Task instructions: Copy out every line of the material below, character for character, apart from the pictures.

Available data:

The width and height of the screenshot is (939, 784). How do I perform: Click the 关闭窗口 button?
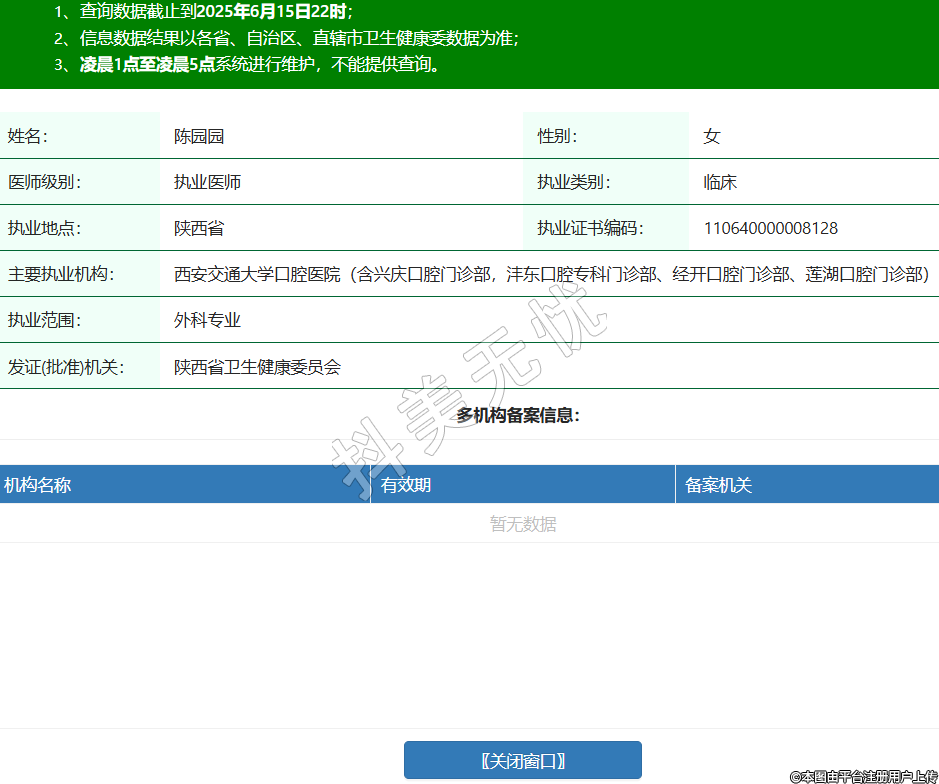[x=522, y=760]
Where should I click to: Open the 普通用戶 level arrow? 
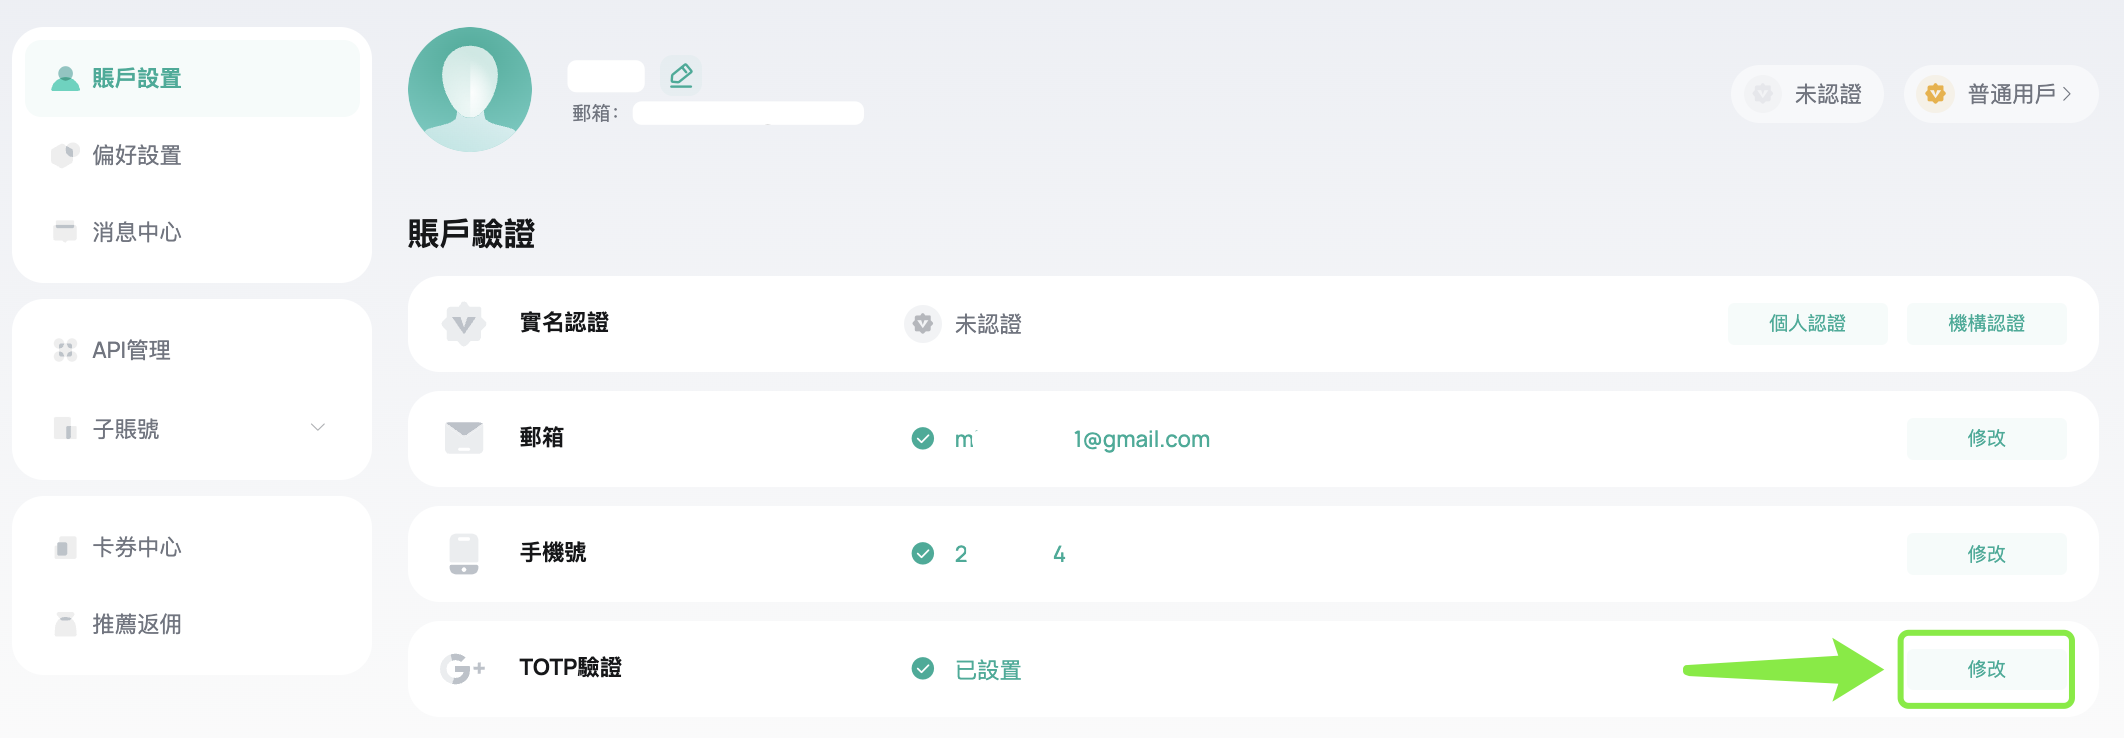click(x=2067, y=94)
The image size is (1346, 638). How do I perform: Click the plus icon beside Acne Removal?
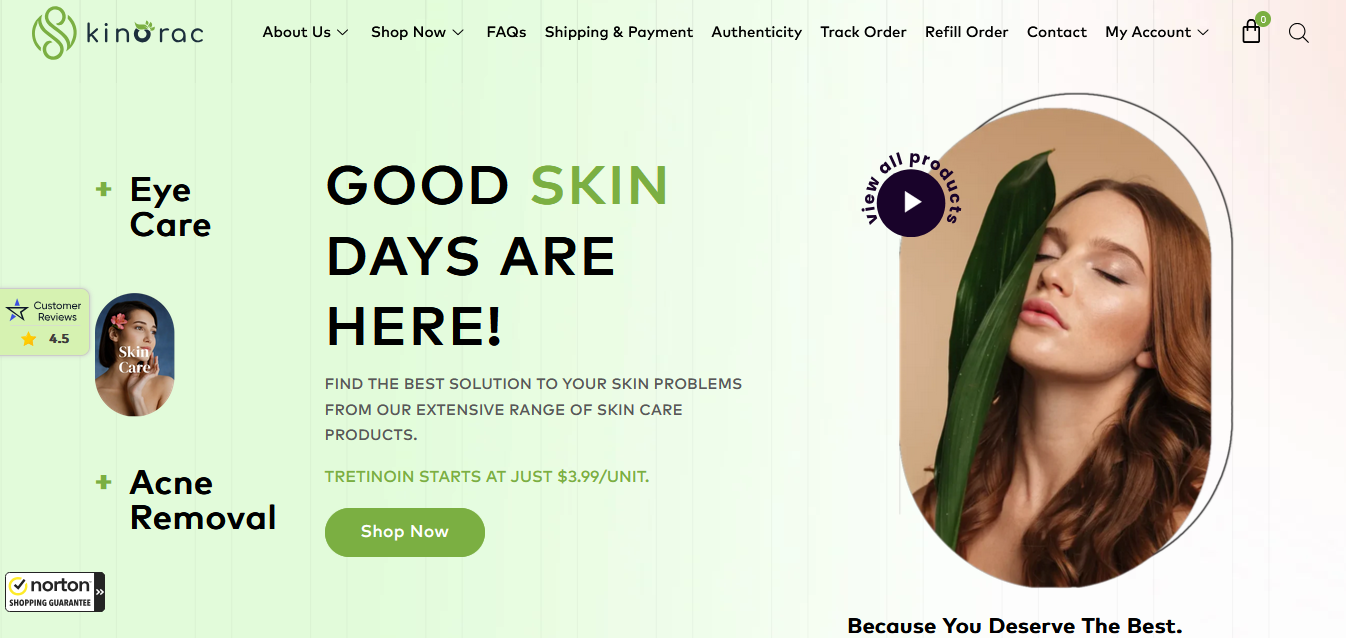[103, 482]
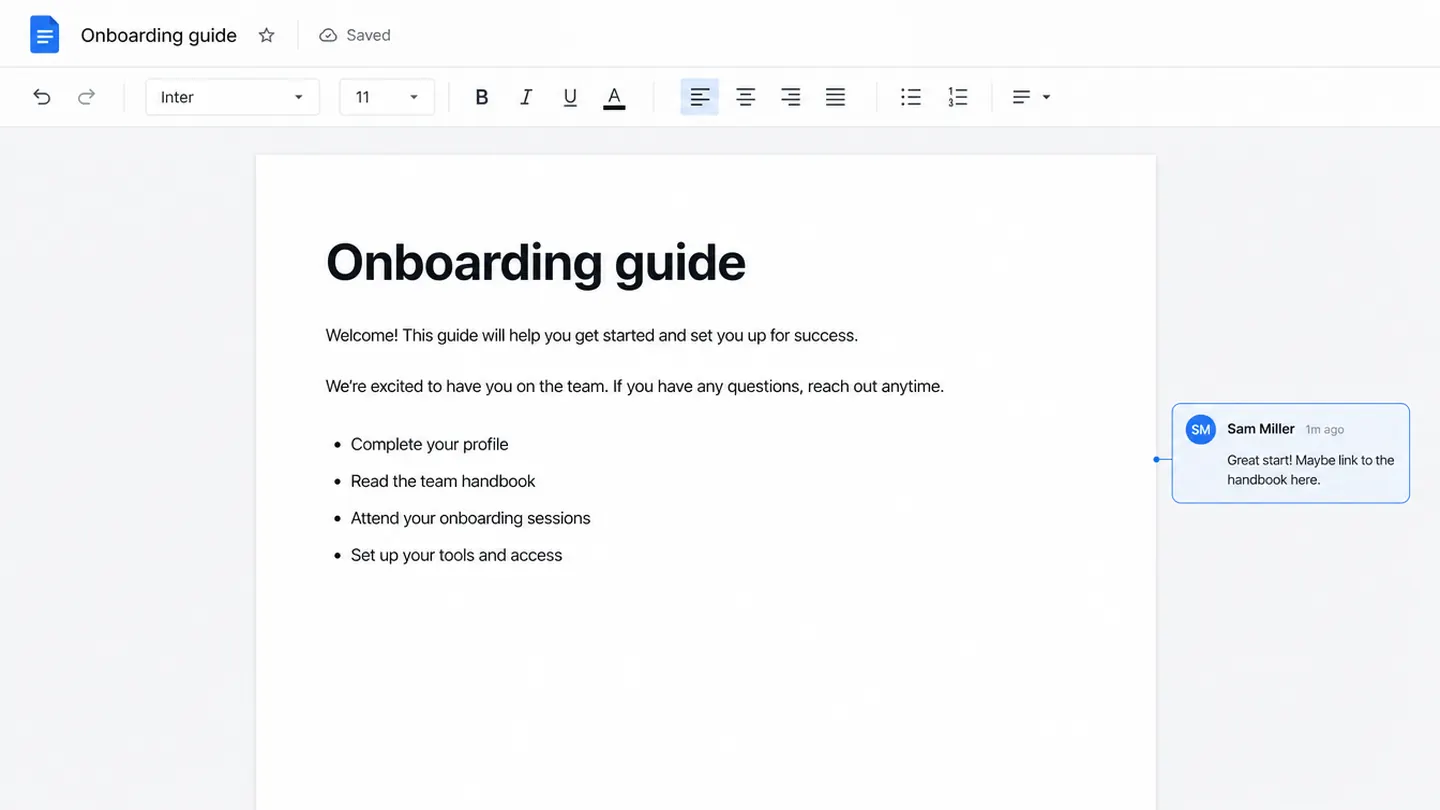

Expected answer:
The width and height of the screenshot is (939, 784). How do I perform: Click the 关闭窗口 button?
[x=522, y=760]
Where should I click to: Open the 普通用戶 level arrow? 
click(x=2067, y=94)
The image size is (1346, 638). How do I perform: Click the plus icon beside Acne Removal?
[103, 482]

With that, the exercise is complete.